**PROBLEM REQUIREMENTS**
Please reproduce all of the lines below, word for word and in full.

**RECORDED INFORMATION**
• • • •
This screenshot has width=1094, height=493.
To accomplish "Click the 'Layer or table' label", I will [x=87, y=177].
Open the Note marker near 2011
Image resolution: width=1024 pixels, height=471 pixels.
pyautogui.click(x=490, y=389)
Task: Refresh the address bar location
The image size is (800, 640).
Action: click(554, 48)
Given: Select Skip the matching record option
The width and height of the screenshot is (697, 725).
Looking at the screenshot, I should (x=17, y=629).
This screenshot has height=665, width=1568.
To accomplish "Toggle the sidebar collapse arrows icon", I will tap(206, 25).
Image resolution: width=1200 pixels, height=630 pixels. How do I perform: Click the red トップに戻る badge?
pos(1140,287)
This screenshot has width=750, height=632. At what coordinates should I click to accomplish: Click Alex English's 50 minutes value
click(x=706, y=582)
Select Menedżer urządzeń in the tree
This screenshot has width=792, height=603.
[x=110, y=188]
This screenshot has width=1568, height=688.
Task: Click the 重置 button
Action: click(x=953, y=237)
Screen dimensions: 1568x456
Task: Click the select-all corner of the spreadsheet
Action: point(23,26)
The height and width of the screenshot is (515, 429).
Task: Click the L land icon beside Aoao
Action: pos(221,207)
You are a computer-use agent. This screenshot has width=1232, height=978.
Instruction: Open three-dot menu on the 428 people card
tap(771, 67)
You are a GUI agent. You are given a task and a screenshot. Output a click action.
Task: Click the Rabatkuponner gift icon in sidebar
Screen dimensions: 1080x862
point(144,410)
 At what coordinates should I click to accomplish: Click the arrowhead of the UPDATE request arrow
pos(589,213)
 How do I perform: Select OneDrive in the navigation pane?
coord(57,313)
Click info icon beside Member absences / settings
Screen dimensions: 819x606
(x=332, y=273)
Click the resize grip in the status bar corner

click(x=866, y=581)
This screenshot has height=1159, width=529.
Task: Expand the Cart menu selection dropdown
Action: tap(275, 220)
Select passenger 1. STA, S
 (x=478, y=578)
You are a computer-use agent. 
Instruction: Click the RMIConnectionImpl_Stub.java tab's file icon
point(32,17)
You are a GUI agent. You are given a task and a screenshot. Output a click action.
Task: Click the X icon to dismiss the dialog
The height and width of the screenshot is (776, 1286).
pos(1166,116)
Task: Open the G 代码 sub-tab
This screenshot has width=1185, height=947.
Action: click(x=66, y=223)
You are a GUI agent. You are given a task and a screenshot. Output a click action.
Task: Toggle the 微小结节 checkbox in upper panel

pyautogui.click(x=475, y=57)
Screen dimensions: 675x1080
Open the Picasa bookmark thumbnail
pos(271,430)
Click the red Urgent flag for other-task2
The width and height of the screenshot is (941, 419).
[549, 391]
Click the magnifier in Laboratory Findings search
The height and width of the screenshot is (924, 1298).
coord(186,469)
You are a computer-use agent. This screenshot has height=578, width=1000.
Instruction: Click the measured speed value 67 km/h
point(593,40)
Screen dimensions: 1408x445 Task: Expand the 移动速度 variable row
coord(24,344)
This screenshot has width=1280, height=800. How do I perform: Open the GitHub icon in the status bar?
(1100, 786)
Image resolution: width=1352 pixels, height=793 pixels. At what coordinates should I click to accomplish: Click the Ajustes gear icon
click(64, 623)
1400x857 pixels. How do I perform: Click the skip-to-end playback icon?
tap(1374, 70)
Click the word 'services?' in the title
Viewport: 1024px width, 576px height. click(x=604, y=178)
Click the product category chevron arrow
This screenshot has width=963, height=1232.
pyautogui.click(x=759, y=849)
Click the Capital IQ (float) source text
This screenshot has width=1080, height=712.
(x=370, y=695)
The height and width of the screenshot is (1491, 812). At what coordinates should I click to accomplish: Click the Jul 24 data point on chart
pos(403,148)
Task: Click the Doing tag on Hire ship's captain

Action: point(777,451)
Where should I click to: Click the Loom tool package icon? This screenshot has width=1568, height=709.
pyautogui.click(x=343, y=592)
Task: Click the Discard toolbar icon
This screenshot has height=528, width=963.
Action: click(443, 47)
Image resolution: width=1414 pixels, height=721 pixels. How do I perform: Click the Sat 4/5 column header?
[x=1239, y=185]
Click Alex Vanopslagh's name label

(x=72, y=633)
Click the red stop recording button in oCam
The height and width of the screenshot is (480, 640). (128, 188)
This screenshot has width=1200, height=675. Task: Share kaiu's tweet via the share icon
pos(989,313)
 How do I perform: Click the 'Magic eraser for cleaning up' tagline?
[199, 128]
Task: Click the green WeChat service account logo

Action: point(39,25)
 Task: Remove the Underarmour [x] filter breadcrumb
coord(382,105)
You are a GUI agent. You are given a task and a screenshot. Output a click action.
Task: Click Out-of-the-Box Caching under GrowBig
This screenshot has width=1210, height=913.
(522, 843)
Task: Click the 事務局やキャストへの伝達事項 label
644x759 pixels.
• • • •
**ANSWER SECTION**
This screenshot has width=1094, height=493.
To accomplish "Click the 'Layer or table' label", I will [x=87, y=177].
Open the Note marker near 2011
Image resolution: width=1024 pixels, height=471 pixels.
pyautogui.click(x=490, y=389)
Task: Refresh the address bar location
The image size is (800, 640).
Action: click(554, 48)
Given: Select Skip the matching record option
The width and height of the screenshot is (697, 725).
Looking at the screenshot, I should (x=17, y=629).
This screenshot has height=665, width=1568.
To accomplish "Toggle the sidebar collapse arrows icon", I will tap(206, 25).
Image resolution: width=1200 pixels, height=630 pixels. How do I perform: Click the red トップに戻る badge?
pos(1140,287)
This screenshot has width=750, height=632. At what coordinates should I click to accomplish: Click Alex English's 50 minutes value
click(x=706, y=582)
Select Menedżer urządzeń in the tree
This screenshot has width=792, height=603.
[x=110, y=188]
This screenshot has width=1568, height=688.
Task: Click the 重置 button
Action: click(x=953, y=237)
Screen dimensions: 1568x456
Task: Click the select-all corner of the spreadsheet
Action: point(23,26)
The height and width of the screenshot is (515, 429).
Task: Click the L land icon beside Aoao
Action: pos(221,207)
You are a computer-use agent. This screenshot has width=1232, height=978.
Instruction: Open three-dot menu on the 428 people card
tap(771, 67)
You are a GUI agent. You are given a task and a screenshot. Output a click action.
Task: Click the Rabatkuponner gift icon in sidebar
Screen dimensions: 1080x862
point(144,410)
 At what coordinates should I click to accomplish: Click the arrowhead of the UPDATE request arrow
pos(589,213)
 How do I perform: Select OneDrive in the navigation pane?
coord(57,313)
Click info icon beside Member absences / settings
Screen dimensions: 819x606
(x=332, y=273)
Click the resize grip in the status bar corner

click(x=866, y=581)
This screenshot has height=1159, width=529.
Task: Expand the Cart menu selection dropdown
Action: tap(275, 220)
Select passenger 1. STA, S
 (x=478, y=578)
You are a computer-use agent. 
Instruction: Click the RMIConnectionImpl_Stub.java tab's file icon
point(32,17)
You are a GUI agent. You are given a task and a screenshot. Output a click action.
Task: Click the X icon to dismiss the dialog
The height and width of the screenshot is (776, 1286).
pos(1166,116)
Task: Open the G 代码 sub-tab
This screenshot has width=1185, height=947.
Action: click(x=66, y=223)
You are a GUI agent. You are given a task and a screenshot. Output a click action.
Task: Toggle the 微小结节 checkbox in upper panel

pyautogui.click(x=475, y=57)
Screen dimensions: 675x1080
Open the Picasa bookmark thumbnail
pos(271,430)
Click the red Urgent flag for other-task2
The width and height of the screenshot is (941, 419).
[549, 391]
Click the magnifier in Laboratory Findings search
The height and width of the screenshot is (924, 1298).
coord(186,469)
You are a computer-use agent. This screenshot has height=578, width=1000.
Instruction: Click the measured speed value 67 km/h
point(593,40)
Screen dimensions: 1408x445 Task: Expand the 移动速度 variable row
coord(24,344)
This screenshot has width=1280, height=800. How do I perform: Open the GitHub icon in the status bar?
(1100, 786)
Image resolution: width=1352 pixels, height=793 pixels. At what coordinates should I click to accomplish: Click the Ajustes gear icon
click(64, 623)
1400x857 pixels. How do I perform: Click the skip-to-end playback icon?
tap(1374, 70)
Click the word 'services?' in the title
Viewport: 1024px width, 576px height. click(x=604, y=178)
Click the product category chevron arrow
This screenshot has width=963, height=1232.
pyautogui.click(x=759, y=849)
Click the Capital IQ (float) source text
This screenshot has width=1080, height=712.
(x=370, y=695)
The height and width of the screenshot is (1491, 812). At what coordinates should I click to accomplish: Click the Jul 24 data point on chart
pos(403,148)
Task: Click the Doing tag on Hire ship's captain

Action: point(777,451)
Where should I click to: Click the Loom tool package icon? This screenshot has width=1568, height=709.
pyautogui.click(x=343, y=592)
Task: Click the Discard toolbar icon
This screenshot has height=528, width=963.
Action: click(443, 47)
Image resolution: width=1414 pixels, height=721 pixels. How do I perform: Click the Sat 4/5 column header?
[x=1239, y=185]
Click Alex Vanopslagh's name label

(x=72, y=633)
Click the red stop recording button in oCam
The height and width of the screenshot is (480, 640). (128, 188)
This screenshot has width=1200, height=675. Task: Share kaiu's tweet via the share icon
pos(989,313)
 How do I perform: Click the 'Magic eraser for cleaning up' tagline?
[199, 128]
Task: Click the green WeChat service account logo

Action: point(39,25)
 Task: Remove the Underarmour [x] filter breadcrumb
coord(382,105)
You are a GUI agent. You are given a task and a screenshot. Output a click action.
Task: Click Out-of-the-Box Caching under GrowBig
This screenshot has width=1210, height=913.
(522, 843)
Task: Click the 事務局やキャストへの伝達事項 label
644x759 pixels.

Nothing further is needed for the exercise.